Parola – Vangelo Lc 2, 41-51
… Dopo tre giorni lo trovarono nel tempio, seduto in mezzo ai maestri, mentre li ascoltava e li interrogava. E tutti quelli che l’udivano erano pieni di stupore perla sua intelligenza e le sue risposte. Al vederlo restarono stupiti, e sua madre gli disse: «Figlio, perché ci hai fatto questo? Ecco, tuo padre e io, angosciati, ti cercavamo». Ed egli rispose loro: «… Non sapevate che io devo occuparmi delle cose del Padre mio?»…

Riflessione
Chissà quante volte Maria avrà letto Isaia 53, la profezia sul servo di Iavhè, il Messia, e guardava suo figlio! Arrivarono con Gesù a Gerusalemme e a Maria viene in mente: «Per le nostre iniquità è stato colpito a morte, i nostri peccati sono ricaduti su di lui, per le sue piaghe siamo stati guariti» (Is 53,5). Maria cresceva nella relazione con Dio! Durante il rientro non trova più Gesù e in lei c’è sconcerto, il turbamento, la speranza, l’attesa. «Ecco tuo padre ed io ti cercavamo, addolorati!», nel verbo greco è più intenso, è come se avesse detto: «Ho patito le pene dell’inferno!» Si sarà chiesta: «Perché?» durante i tre giorni in cui l’ha cercato.

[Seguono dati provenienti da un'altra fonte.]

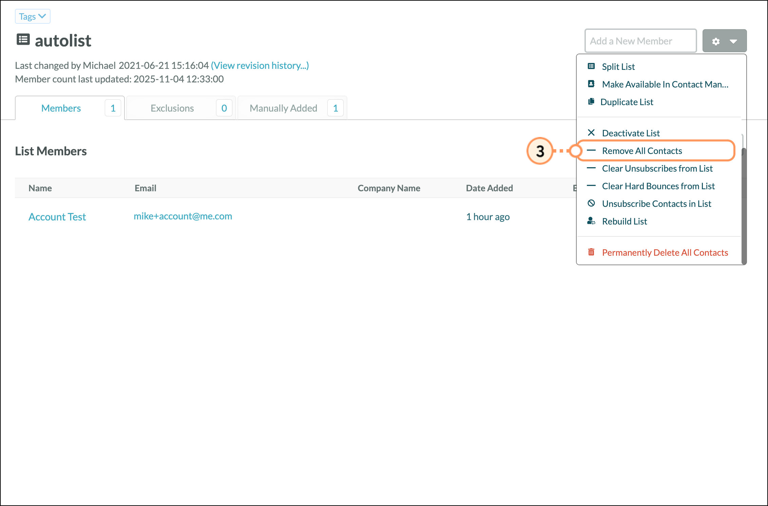Image resolution: width=768 pixels, height=506 pixels.
Task: Click the Deactivate List X icon
Action: click(x=591, y=133)
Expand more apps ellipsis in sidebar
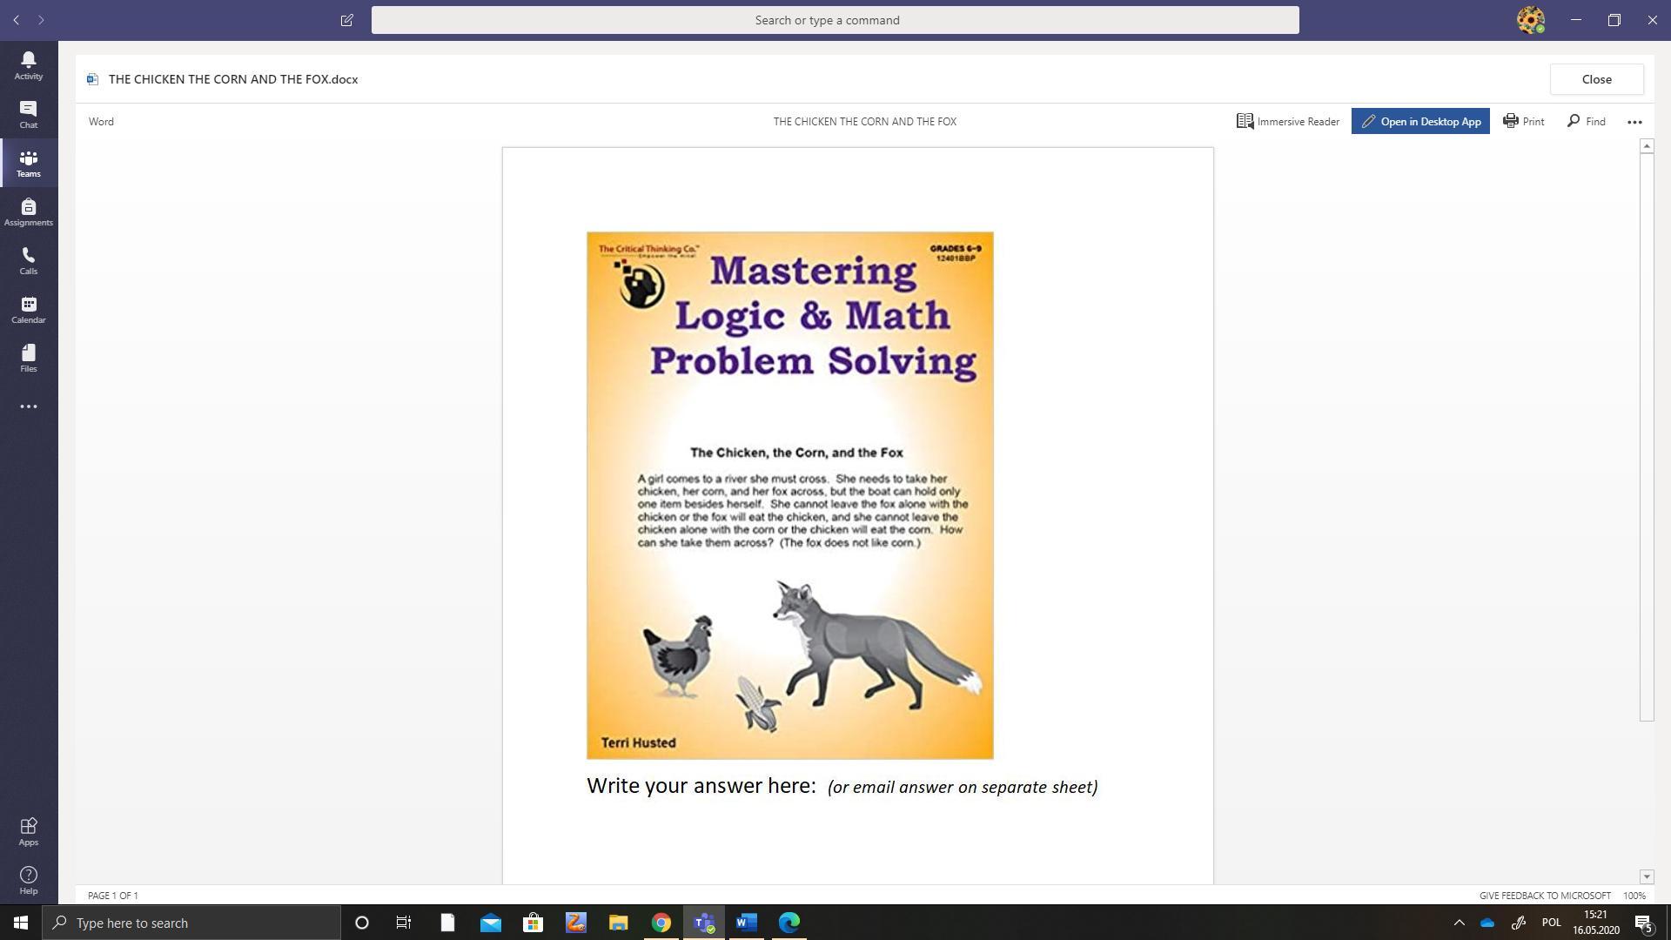The width and height of the screenshot is (1671, 940). pos(28,406)
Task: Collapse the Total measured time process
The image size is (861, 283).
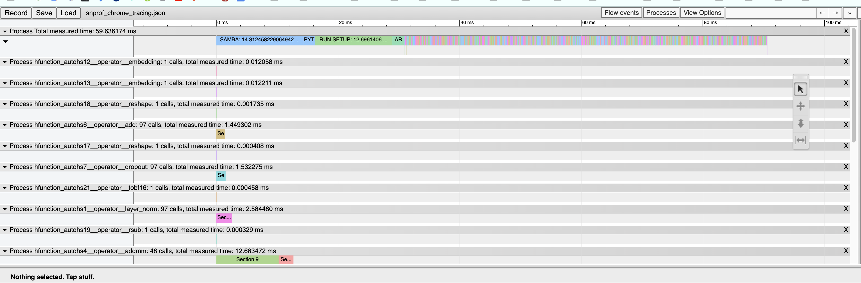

Se lo chiedeva per aderire più profondamente, per scrutare, per capire, per conoscere. È il dolore che dà il genio della maternità, e infatti Maria arriverà a capire suo figlio ai piedi della croce. «Non sapevate che io devo essere occuparmi delle cose del Padre mio?»: la Madonna e Giuseppe che conoscenza avevano raggiunto di questo figlio! Compresero che era tutto del Signore, tutto di Dio! E sua madre: «Custodiva tutte queste cose nel suo cuore», le metteva in filigrana, in rapporto col Dio vivente. nella profonda orazione. La Madonna che tanto ha capito Gesù, possa aprire il nostro cuore perché comprendiamo il Signore e lo facciamo entrare veramente dentro di noi!